O hospital de Guapira (1)
Meu ouvinte de todos os sábados! Palmilhando sempre a senda percorrida por Madre Teodora, em suas abençoadas fundações, vimos já, há mais de seis meses acompanhando com os que nos dão o prazer de escutar-nos, a obra imensa deixada pela ardorosa apóstola, fixando-nos ora num colégio, ora num orfanato, ora num asilo de velhos, ora numa Santa Casa. Hoje, deteremos nossos passos num recanto pungente, onde só almas “amantes do heroísmo” poderiam fixar morada e encontrar felicidade na missão que Deus lhes confiara. Vivamos uns instantes o estoicismo daquele retiro onde a dor executa o ritmo macabro de uma sinfonia inenarrável, onde o isolamento e o terror dirigem o espetáculo. Entremos em Guapira, nome que traz logo à nossa ideia um mundo de sofrimento e martírio.

(Entradas de dados coletadas)
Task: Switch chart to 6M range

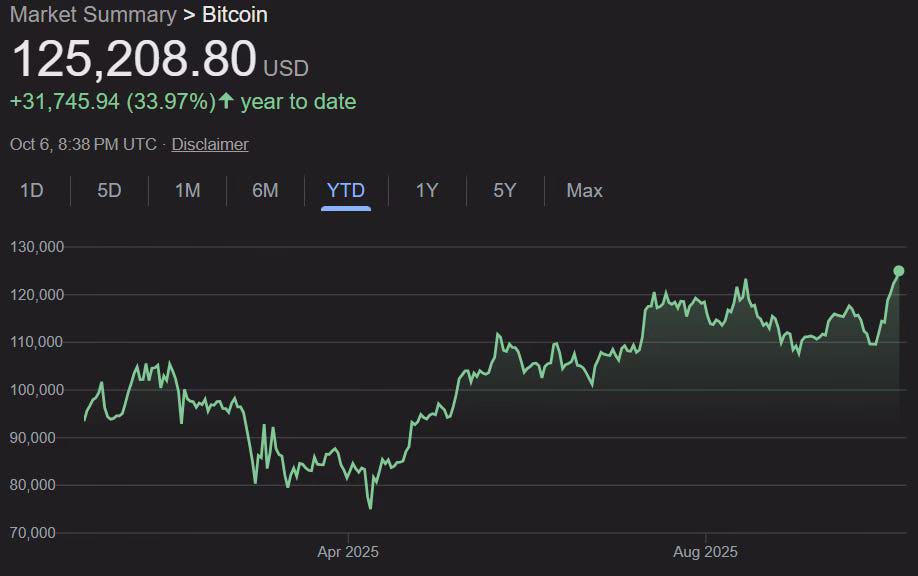Action: click(x=265, y=190)
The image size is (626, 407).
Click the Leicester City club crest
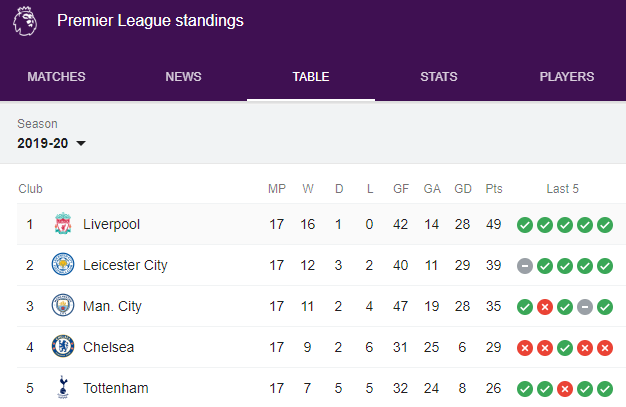pyautogui.click(x=62, y=265)
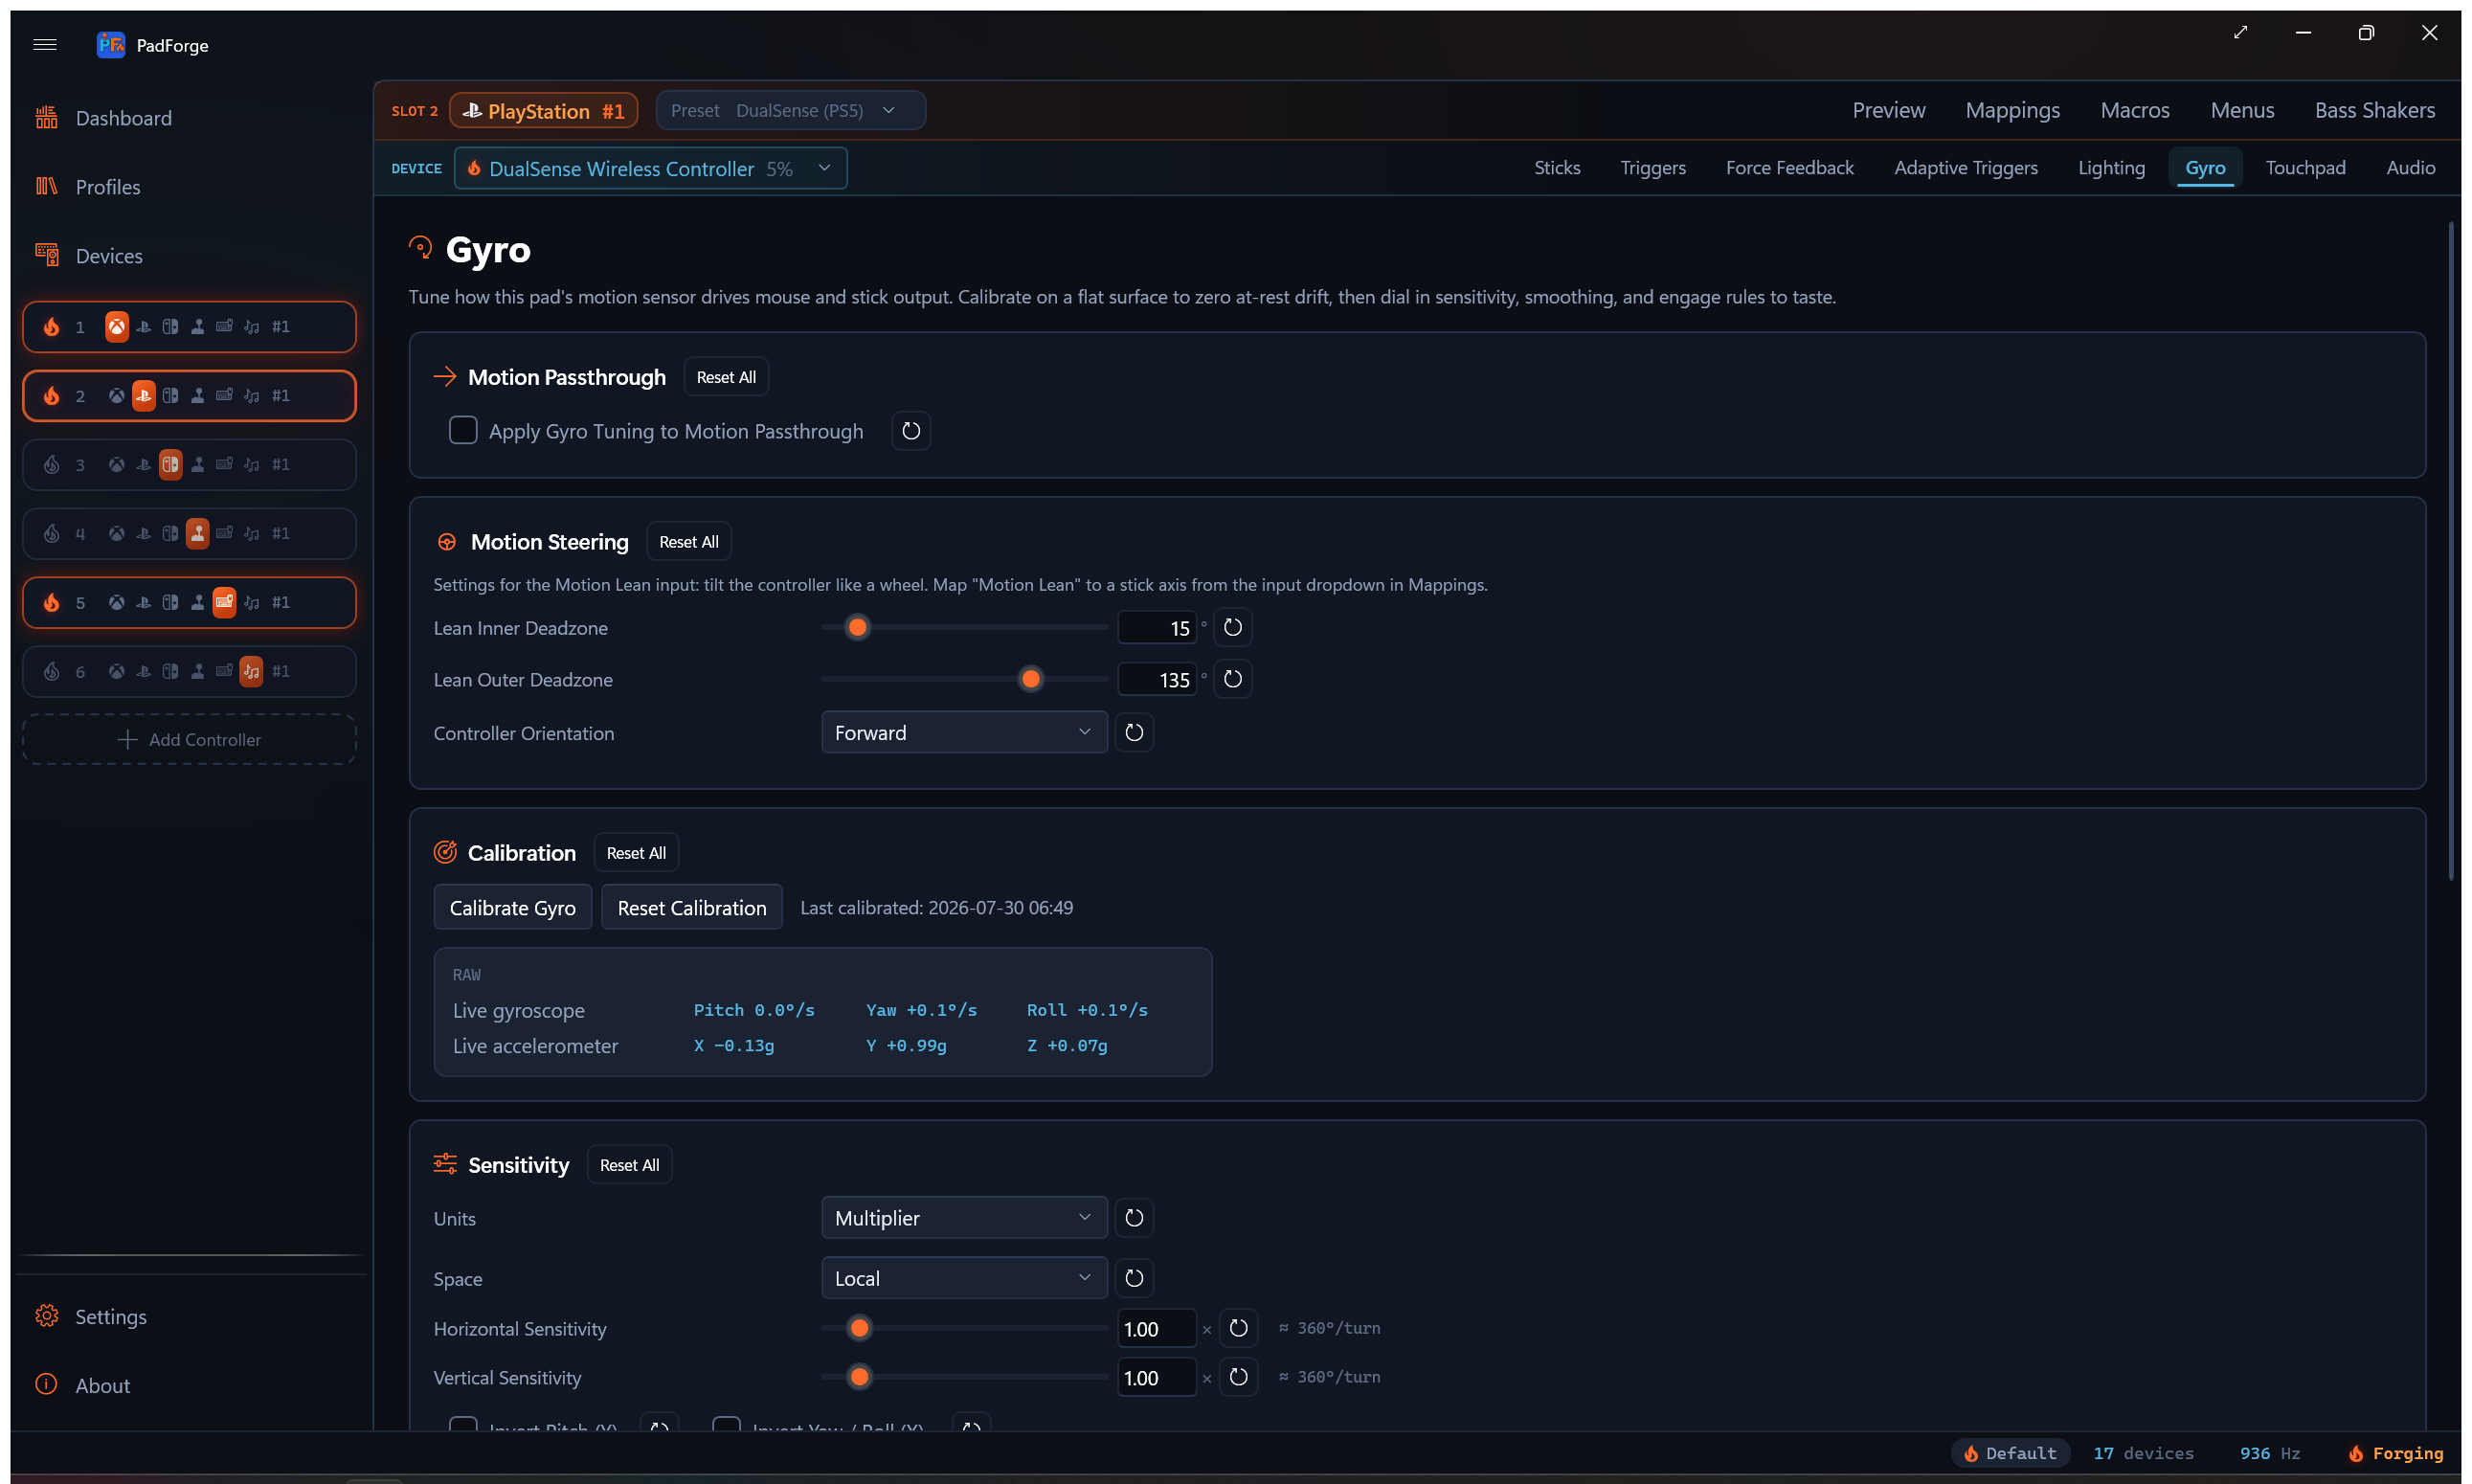Enable Apply Gyro Tuning to Motion Passthrough
The width and height of the screenshot is (2472, 1484).
click(x=463, y=431)
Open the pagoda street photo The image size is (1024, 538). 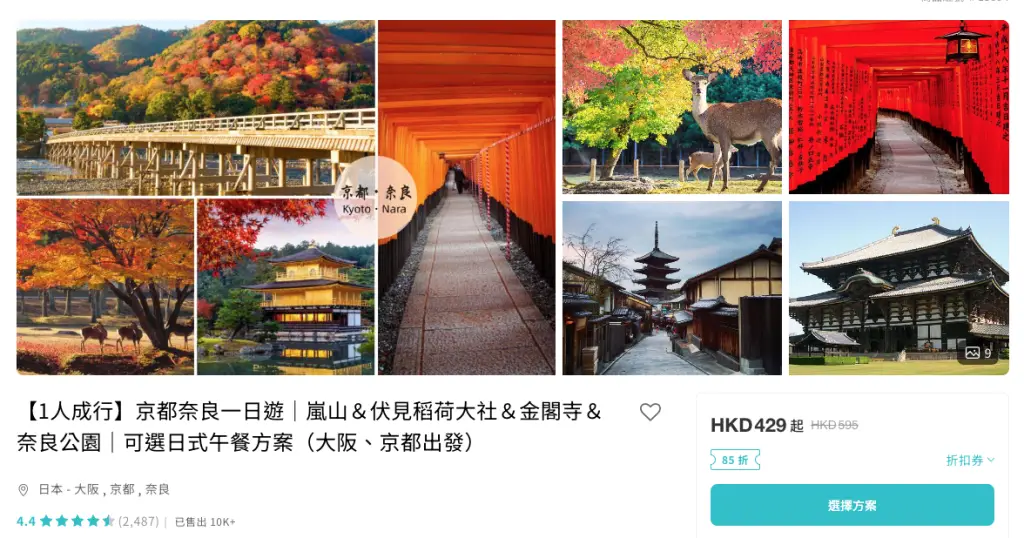672,288
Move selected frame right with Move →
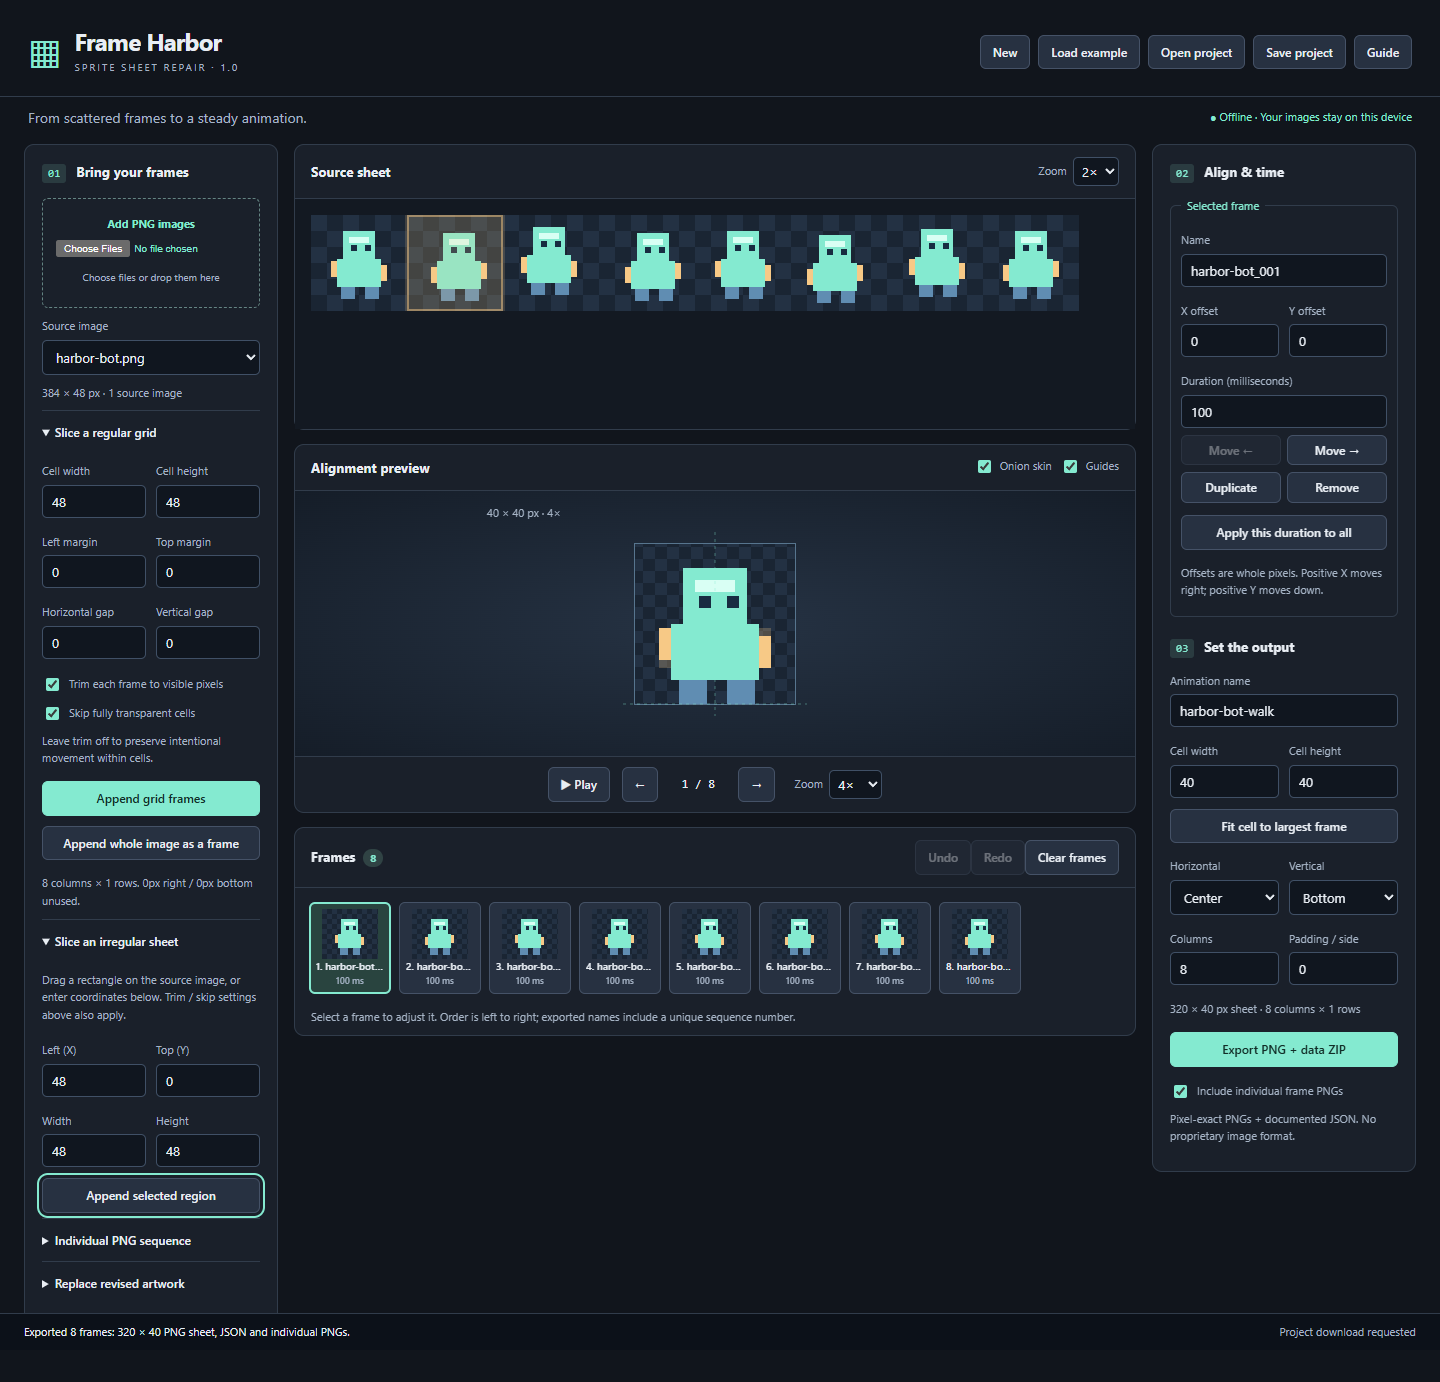Viewport: 1440px width, 1382px height. click(x=1336, y=451)
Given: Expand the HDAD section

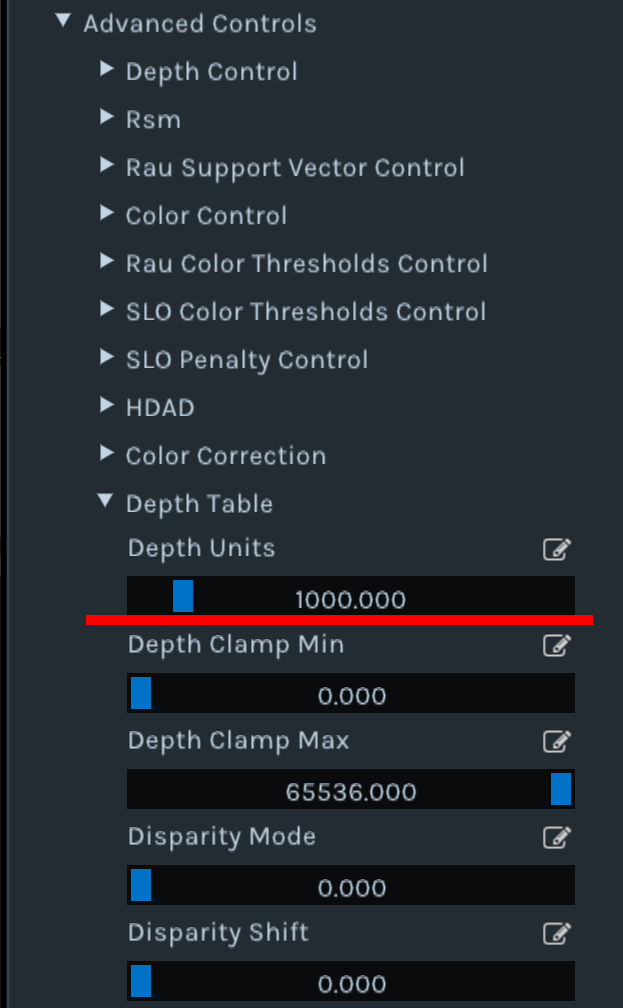Looking at the screenshot, I should coord(107,406).
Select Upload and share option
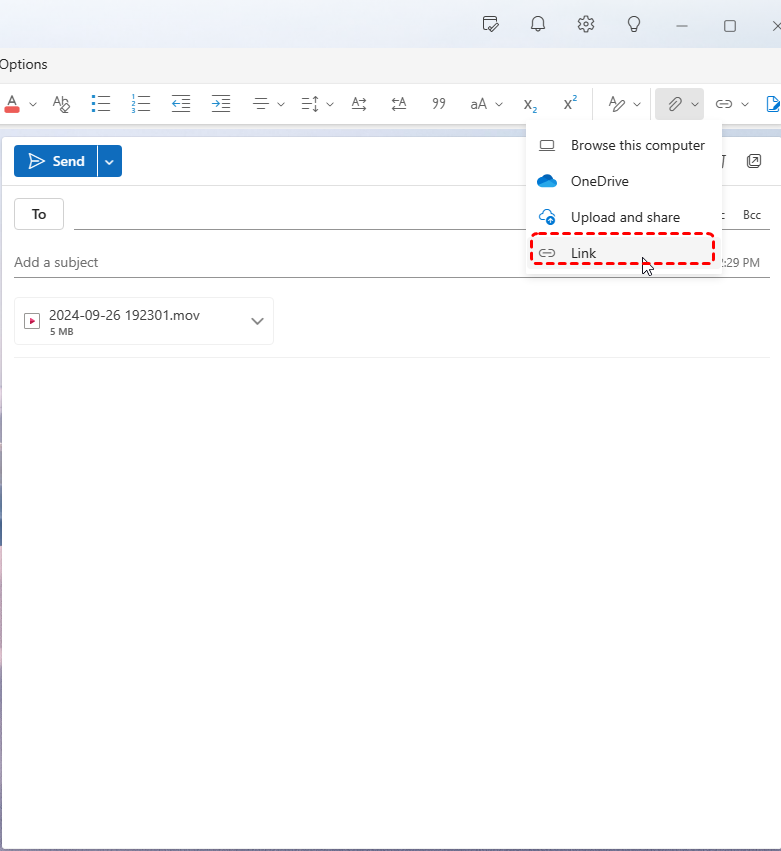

● **Requisitos das tarefas**:
(a) De acordo com o texto sobre o hospital de Guapira, por que já se passou por colégios, orfanatos, asilos de velhos e Santas Casas? Responda em uma a três frases.
(b) Retome o texto sobre o hospital de Guapira logo após a frase final, que termina em “um mundo de sofrimento e martírio”.

● **Respostas do exercício**:
(a) Porque se vem seguindo o caminho percorrido por Madre Teodora em suas fundações. Assim se acompanha, há mais de seis meses, a obra imensa que ela deixou.

(b)
Vejamos como nasceu o Hospital para morféticos. Em 1892 foi comprado pela hoje irrisória quantia de Cr$ 120,00 a chácara Olaria, à rua João Teodoro, em São Paulo. Aí funcionou por muitos anos o asilo destinado a abrigar os pobres doentes, até que, condenado pela ação do tempo, deu lugar a que se pensasse em novo sítio para alojar os leprosos. Por iniciativa do Dr. Cerqueira Cesar, então provedor da Irmandade da Santa Casa de Misericórdia, foi comprada a fazenda Guapira. Dando largas à caridade existente em seus corações abriu-se generosamente a bolsa dos paulistas e, a 4 de setembro de 1904, novo edifício é inaugurado a 20 km de São Paulo, com a finalidade altamente cristã de recolher os infelizes portadores do Mal de Hansen.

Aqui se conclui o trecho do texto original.